DRDO/Israeli Aerospace Industries (IAI) advanced Long-Range Surface-To-Air missile

Israeli Aerospace Industries (IAI) unwittingly revealed its largest customer — India — to which it exported close to a billion dollars' worth of weapon systems last year (2023).

This is down 17 per cent from the year 2022.

IAI made this gaffe in its annual reports by listing dates of past transactions with its customers.
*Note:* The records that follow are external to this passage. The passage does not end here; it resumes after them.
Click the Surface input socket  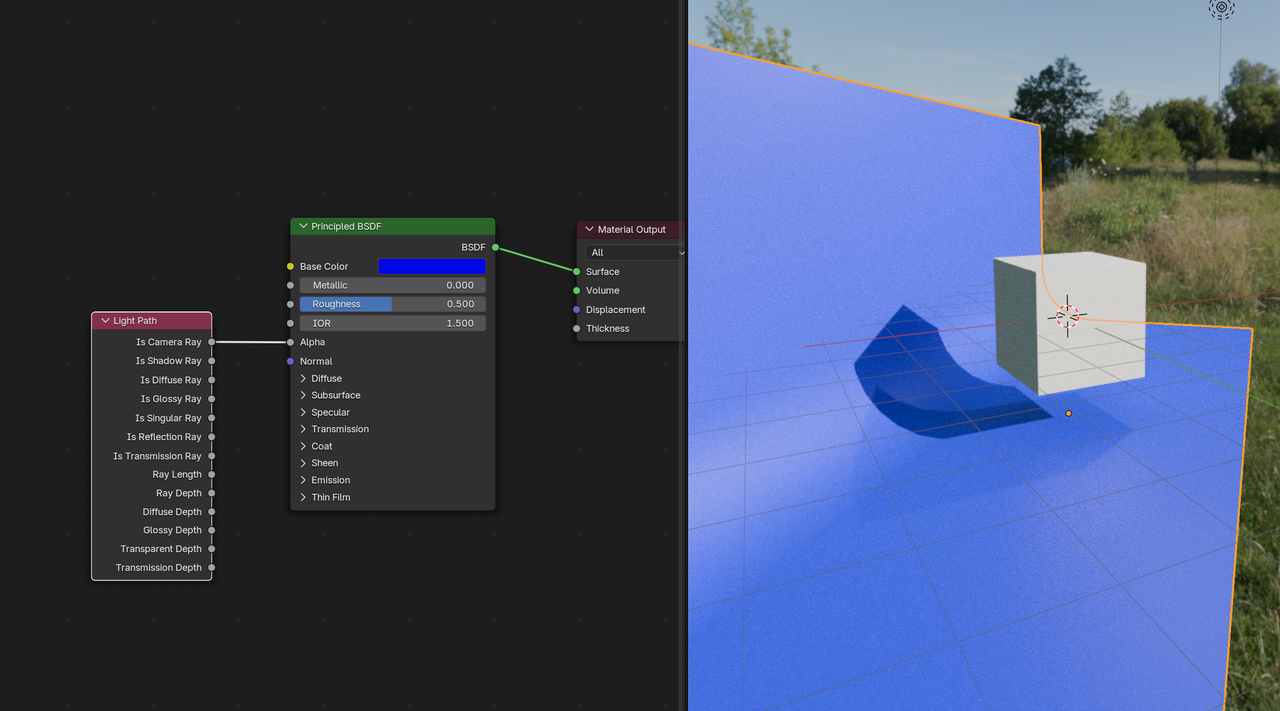pos(577,272)
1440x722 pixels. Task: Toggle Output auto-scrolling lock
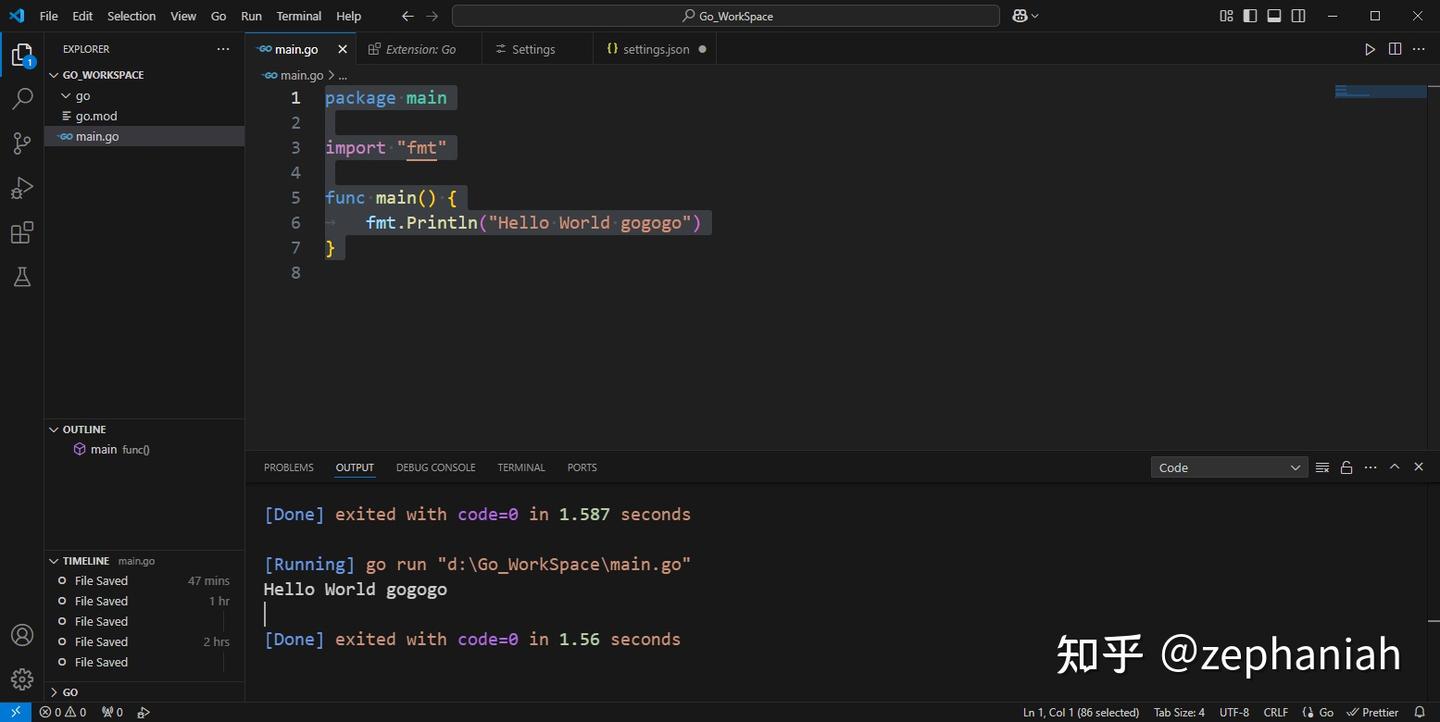click(1345, 467)
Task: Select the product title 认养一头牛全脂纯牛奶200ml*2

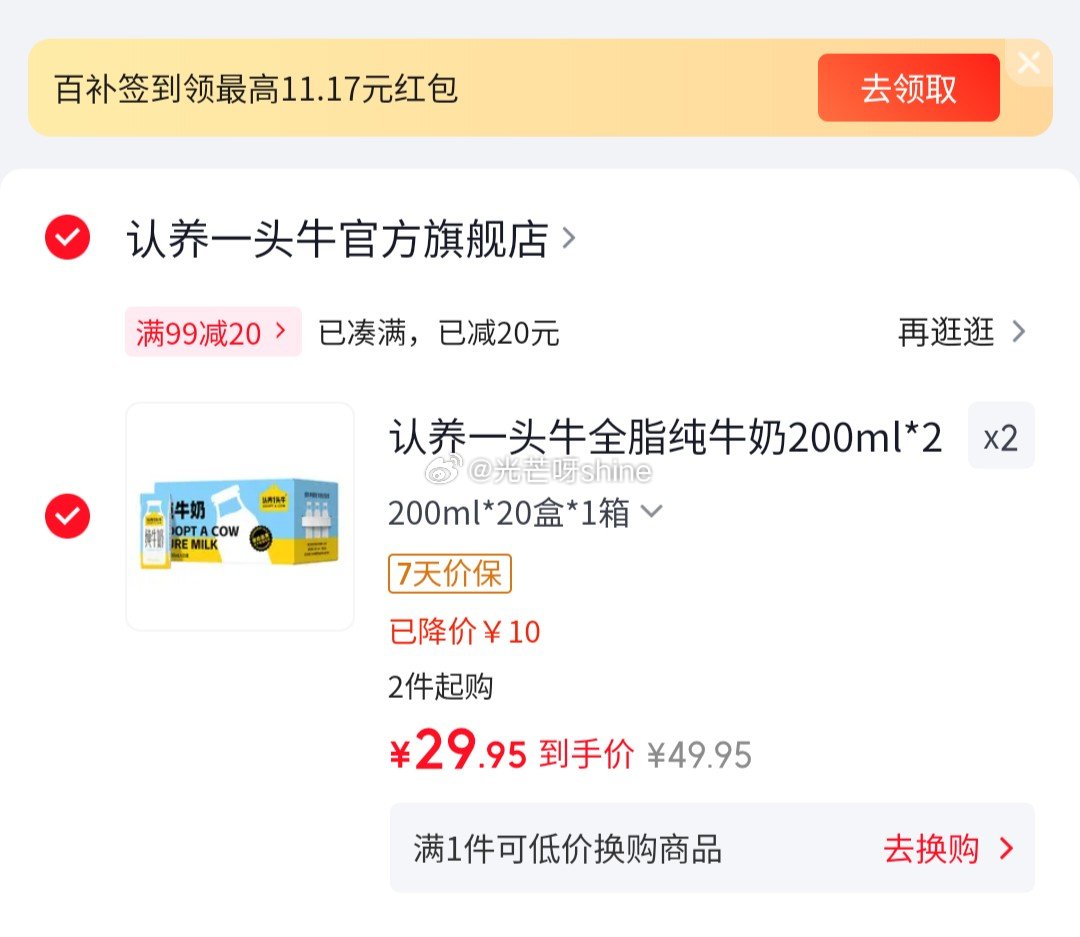Action: coord(665,437)

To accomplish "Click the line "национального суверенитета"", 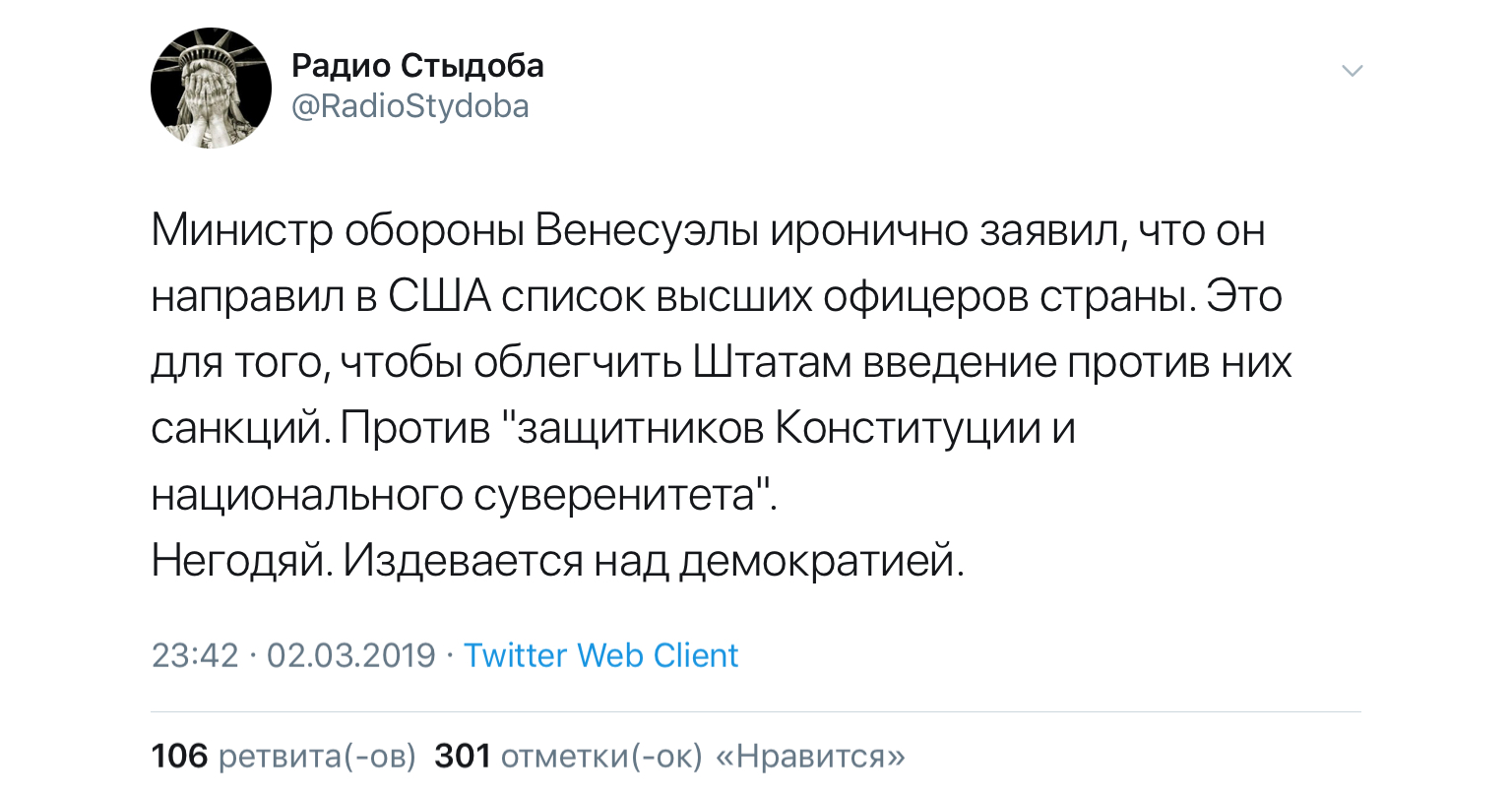I will click(x=463, y=495).
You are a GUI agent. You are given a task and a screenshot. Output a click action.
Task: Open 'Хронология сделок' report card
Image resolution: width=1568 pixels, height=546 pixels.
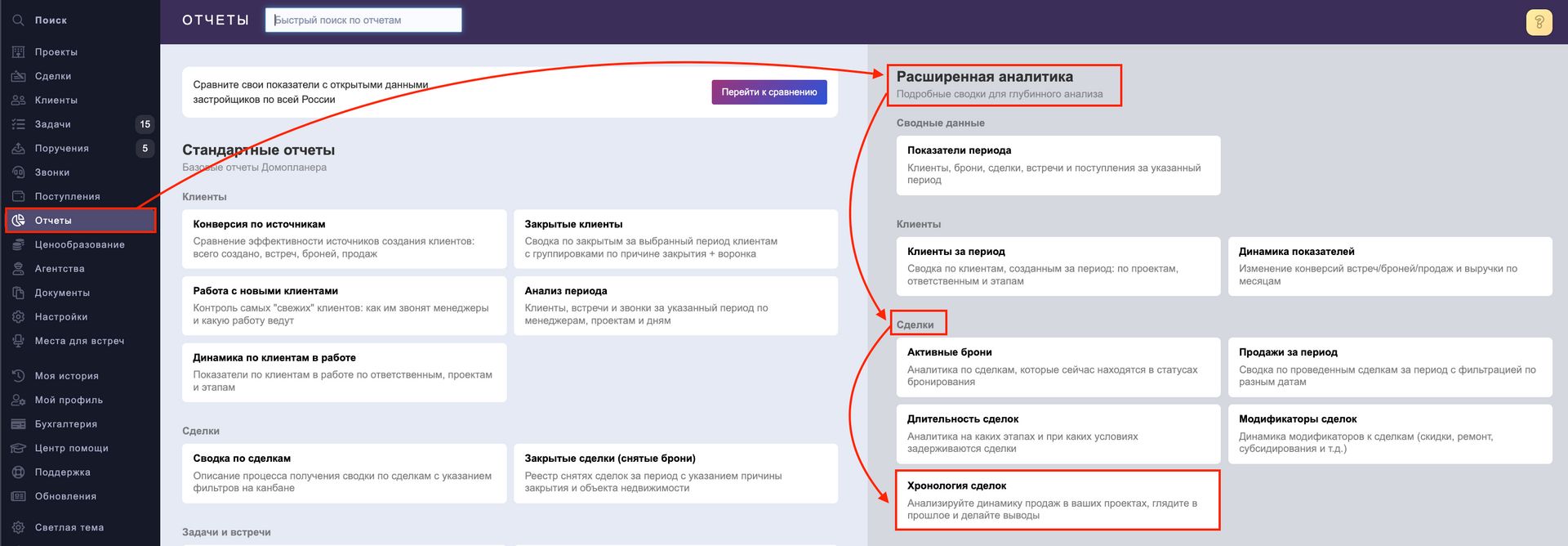[x=1058, y=499]
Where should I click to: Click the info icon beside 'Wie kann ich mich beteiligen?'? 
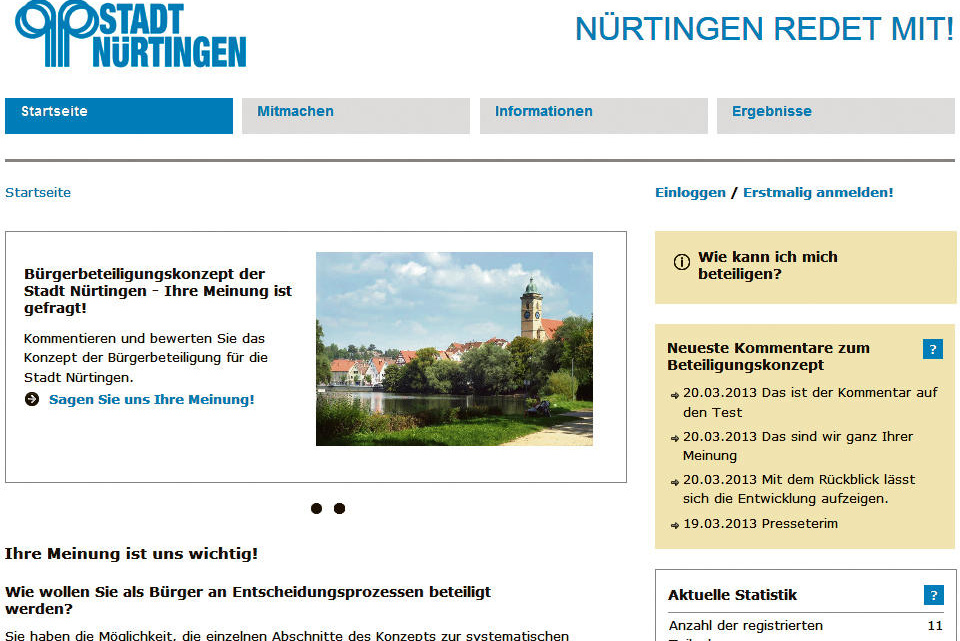[682, 262]
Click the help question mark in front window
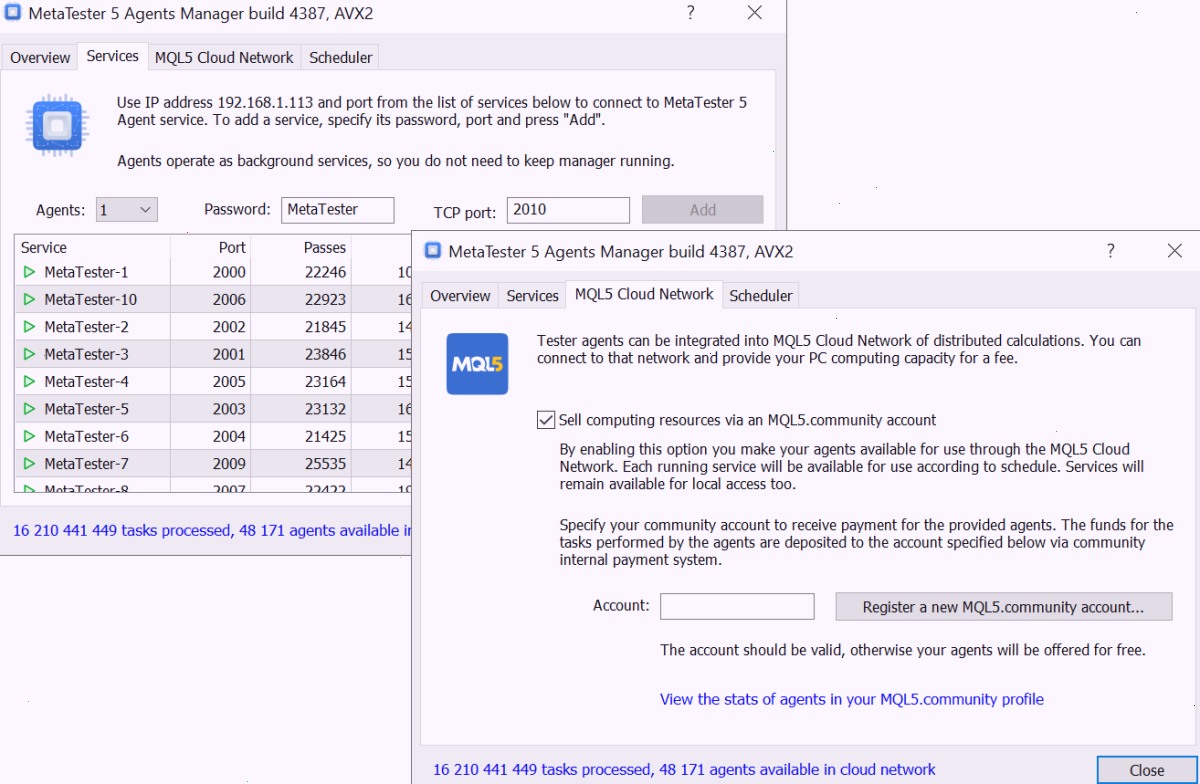Image resolution: width=1200 pixels, height=784 pixels. [x=1110, y=251]
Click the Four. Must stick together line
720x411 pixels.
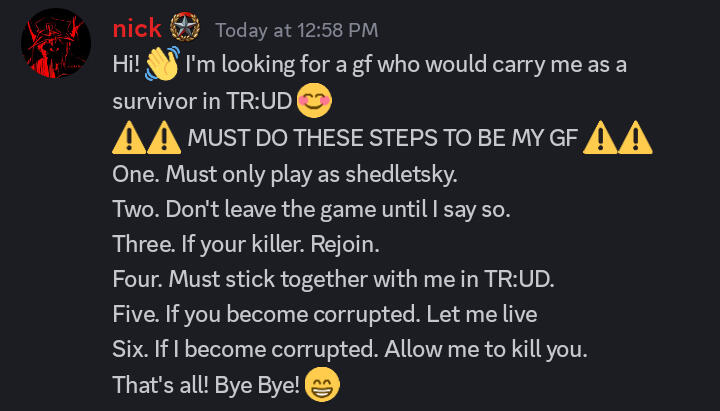[333, 279]
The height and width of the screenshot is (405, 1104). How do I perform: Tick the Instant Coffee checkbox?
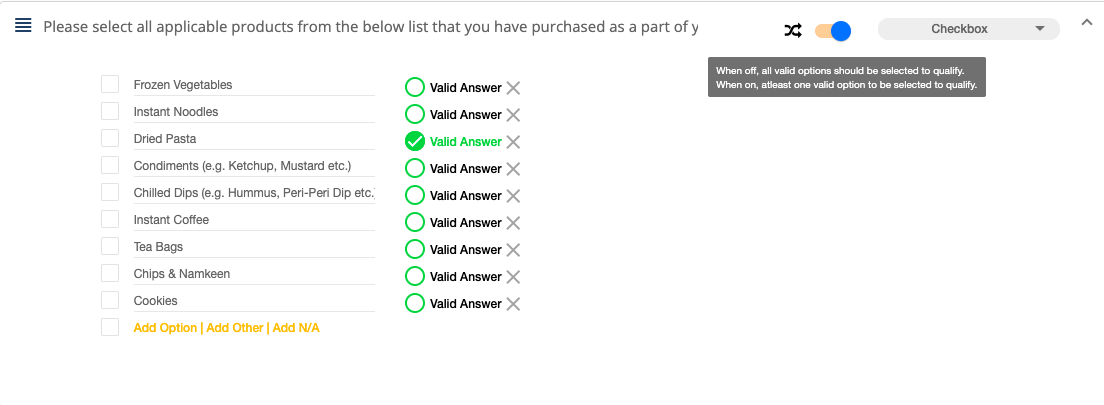tap(110, 220)
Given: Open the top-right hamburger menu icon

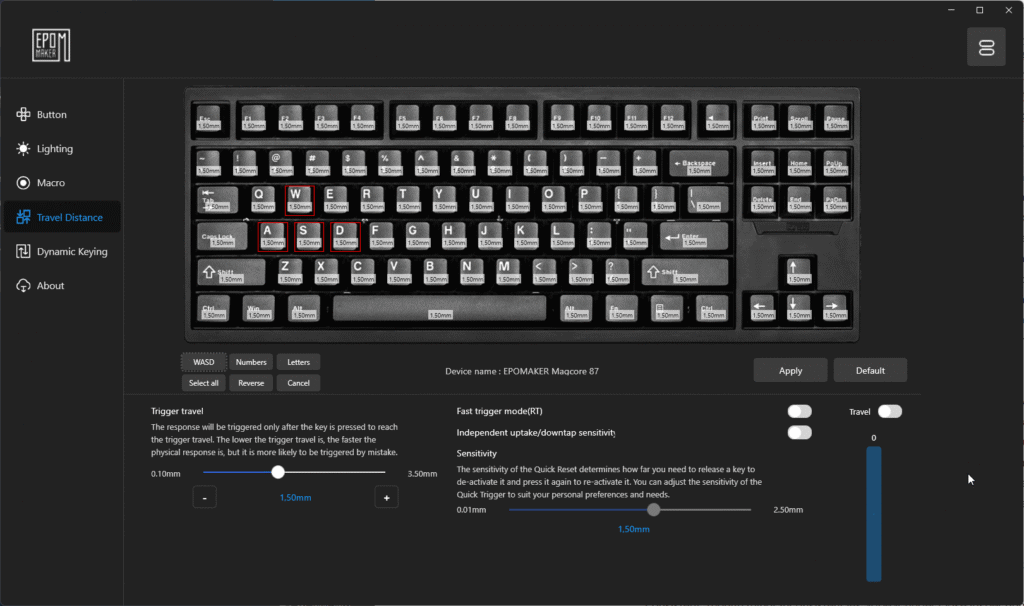Looking at the screenshot, I should pyautogui.click(x=986, y=47).
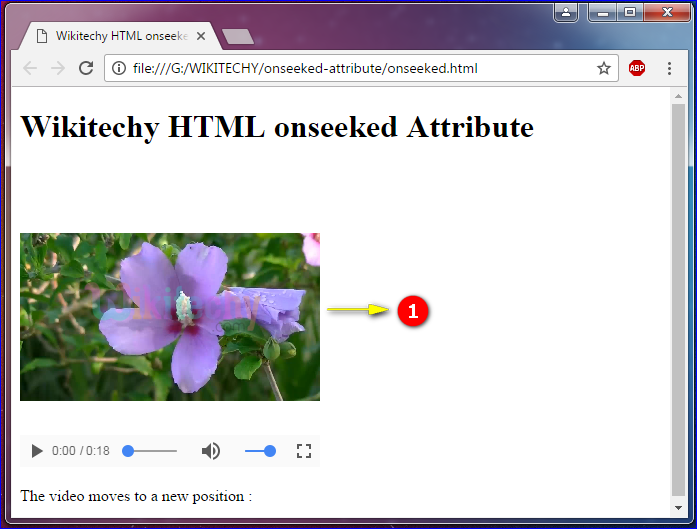Open the Chrome three-dot menu
Image resolution: width=697 pixels, height=529 pixels.
[669, 69]
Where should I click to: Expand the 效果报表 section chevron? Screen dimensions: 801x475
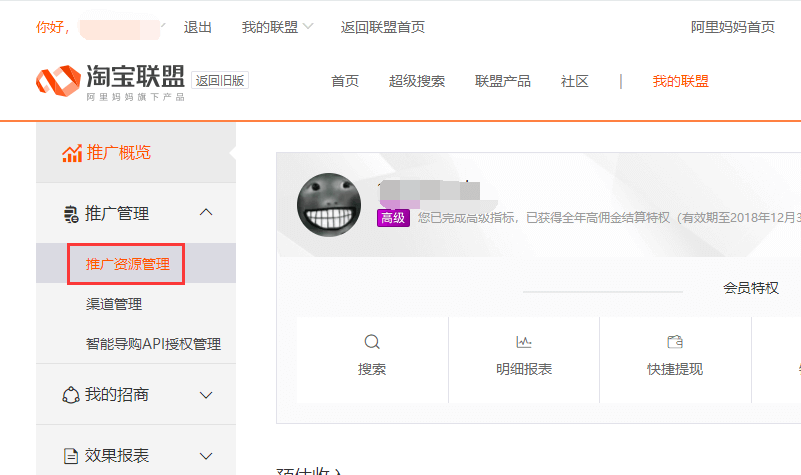pyautogui.click(x=206, y=456)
Although the annual report did not explicitly name India (it mentioned Material Customer A), the dates listed can be matched with past public announcements made by IAI regarding deals with India.

For example, the annual report stated, “In October 2018, IAI entered into an agreement with a government company in Material Customer A's country for the joint manufacture and supply of air defence systems totalling $777 million.”

This perfectly aligns with IAI’s announcement that month stating that it had entered into an agreement with Bharat Electronics Limited (BEL) to supply the naval Barak 8 surface-to-air missile (SAM) system worth $777 million.

Multiple of these announcements can be matched with the listings in the annual reports, such as the further supply of Barak 8 SAM worth $1.6 billion in April 2017, a $550 million deal for the Sky Capture C3 system in October 2018, and many more.

In total, India ordered arms worth $953 million last year from IAI, with $94 million for unmanned aerial vehicles (UAVs), $202 million for radars and electronic warfare (EW), and $631 million for missiles.

India is the world’s largest importer of arms with Russia being its largest supplier, closely followed by France, the US, and then Israel.

However, India’s domestic ammunition manufacturing ecosystem is now rising to the occasion.

Just yesterday (8 May), Indian Army’s ADG (Procurement) Major General V K Sharma announced that India has become self-sufficient in domestic ammunition production, with the army planning to order ammunitions only from Indian vendors.

Maj Gen Sharma stated, “In the next financial year (2025-26), we will not have any import of ammunition, other than in cases where the quantity is too low and it is not economical for the industry to manufacture them.”

According to Maj Gen Sharma, the army has found indigenous suppliers for 150 of the 175 ammunition types in its inventory.

The army usually procures ₹8,000 to ₹6,000 crore worth of weapons and ammunition, contracts for most of which will now go to Indian suppliers.

It appears that the intense efforts of the entire military-industrial ecosystem, including the government of India, Ministry of Defence, all three services, and the private manufacturers, are now bearing fruit.